(Supplied information)

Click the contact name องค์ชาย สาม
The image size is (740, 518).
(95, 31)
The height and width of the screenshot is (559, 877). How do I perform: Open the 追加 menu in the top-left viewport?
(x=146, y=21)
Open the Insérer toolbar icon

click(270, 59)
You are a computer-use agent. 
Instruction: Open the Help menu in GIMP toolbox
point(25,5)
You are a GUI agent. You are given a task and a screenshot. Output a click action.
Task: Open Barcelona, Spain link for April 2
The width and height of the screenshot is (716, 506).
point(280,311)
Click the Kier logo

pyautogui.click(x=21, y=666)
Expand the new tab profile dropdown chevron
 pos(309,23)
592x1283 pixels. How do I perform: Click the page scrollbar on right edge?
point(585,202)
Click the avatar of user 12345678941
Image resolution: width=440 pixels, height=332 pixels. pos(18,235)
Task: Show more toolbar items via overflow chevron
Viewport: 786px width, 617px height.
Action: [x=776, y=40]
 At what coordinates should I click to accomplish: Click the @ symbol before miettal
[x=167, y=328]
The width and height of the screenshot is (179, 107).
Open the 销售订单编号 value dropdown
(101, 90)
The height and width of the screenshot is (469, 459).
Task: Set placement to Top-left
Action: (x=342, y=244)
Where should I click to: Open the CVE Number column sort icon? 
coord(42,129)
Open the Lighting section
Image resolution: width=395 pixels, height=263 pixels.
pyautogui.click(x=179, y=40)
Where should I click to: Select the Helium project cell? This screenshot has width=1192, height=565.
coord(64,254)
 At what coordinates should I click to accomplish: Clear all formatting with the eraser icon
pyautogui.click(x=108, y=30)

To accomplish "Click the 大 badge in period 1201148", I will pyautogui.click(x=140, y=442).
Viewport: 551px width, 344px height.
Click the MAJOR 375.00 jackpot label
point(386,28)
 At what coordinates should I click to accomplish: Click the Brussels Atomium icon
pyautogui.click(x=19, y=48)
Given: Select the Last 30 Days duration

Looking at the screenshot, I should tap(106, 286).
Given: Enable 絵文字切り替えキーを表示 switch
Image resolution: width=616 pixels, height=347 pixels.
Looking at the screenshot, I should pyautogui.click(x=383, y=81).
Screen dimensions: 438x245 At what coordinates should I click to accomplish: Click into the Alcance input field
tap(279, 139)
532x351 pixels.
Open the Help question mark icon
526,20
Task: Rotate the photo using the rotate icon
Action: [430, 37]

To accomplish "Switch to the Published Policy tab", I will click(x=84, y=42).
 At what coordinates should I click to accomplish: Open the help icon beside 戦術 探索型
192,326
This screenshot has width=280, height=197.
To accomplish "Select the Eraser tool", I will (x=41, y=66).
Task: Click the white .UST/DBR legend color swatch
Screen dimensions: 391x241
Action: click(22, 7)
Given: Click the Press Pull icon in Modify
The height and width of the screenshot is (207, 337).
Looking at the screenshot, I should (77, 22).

(End Supplied information)

Keep every word the same and copy out all of the entries.

> _Output for this exercise_:
Click the contact name องค์ชาย สาม
The image size is (740, 518).
(95, 31)
The height and width of the screenshot is (559, 877). How do I perform: Open the 追加 menu in the top-left viewport?
(x=146, y=21)
Open the Insérer toolbar icon

click(270, 59)
You are a computer-use agent. 
Instruction: Open the Help menu in GIMP toolbox
point(25,5)
You are a GUI agent. You are given a task and a screenshot. Output a click action.
Task: Open Barcelona, Spain link for April 2
The width and height of the screenshot is (716, 506).
point(280,311)
Click the Kier logo

pyautogui.click(x=21, y=666)
Expand the new tab profile dropdown chevron
 pos(309,23)
592x1283 pixels. How do I perform: Click the page scrollbar on right edge?
point(585,202)
Click the avatar of user 12345678941
Image resolution: width=440 pixels, height=332 pixels. pos(18,235)
Task: Show more toolbar items via overflow chevron
Viewport: 786px width, 617px height.
Action: [x=776, y=40]
 At what coordinates should I click to accomplish: Click the @ symbol before miettal
[x=167, y=328]
The width and height of the screenshot is (179, 107).
Open the 销售订单编号 value dropdown
(101, 90)
The height and width of the screenshot is (469, 459).
Task: Set placement to Top-left
Action: (x=342, y=244)
Where should I click to: Open the CVE Number column sort icon? 
coord(42,129)
Open the Lighting section
Image resolution: width=395 pixels, height=263 pixels.
pyautogui.click(x=179, y=40)
Where should I click to: Select the Helium project cell? This screenshot has width=1192, height=565.
coord(64,254)
 At what coordinates should I click to accomplish: Clear all formatting with the eraser icon
pyautogui.click(x=108, y=30)

To accomplish "Click the 大 badge in period 1201148", I will pyautogui.click(x=140, y=442).
Viewport: 551px width, 344px height.
Click the MAJOR 375.00 jackpot label
point(386,28)
 At what coordinates should I click to accomplish: Click the Brussels Atomium icon
pyautogui.click(x=19, y=48)
Given: Select the Last 30 Days duration

Looking at the screenshot, I should tap(106, 286).
Given: Enable 絵文字切り替えキーを表示 switch
Image resolution: width=616 pixels, height=347 pixels.
Looking at the screenshot, I should pyautogui.click(x=383, y=81).
Screen dimensions: 438x245 At what coordinates should I click to accomplish: Click into the Alcance input field
tap(279, 139)
532x351 pixels.
Open the Help question mark icon
526,20
Task: Rotate the photo using the rotate icon
Action: [430, 37]

To accomplish "Switch to the Published Policy tab", I will click(x=84, y=42).
 At what coordinates should I click to accomplish: Open the help icon beside 戦術 探索型
192,326
This screenshot has width=280, height=197.
To accomplish "Select the Eraser tool", I will (x=41, y=66).
Task: Click the white .UST/DBR legend color swatch
Screen dimensions: 391x241
Action: click(22, 7)
Given: Click the Press Pull icon in Modify
The height and width of the screenshot is (207, 337).
Looking at the screenshot, I should (77, 22).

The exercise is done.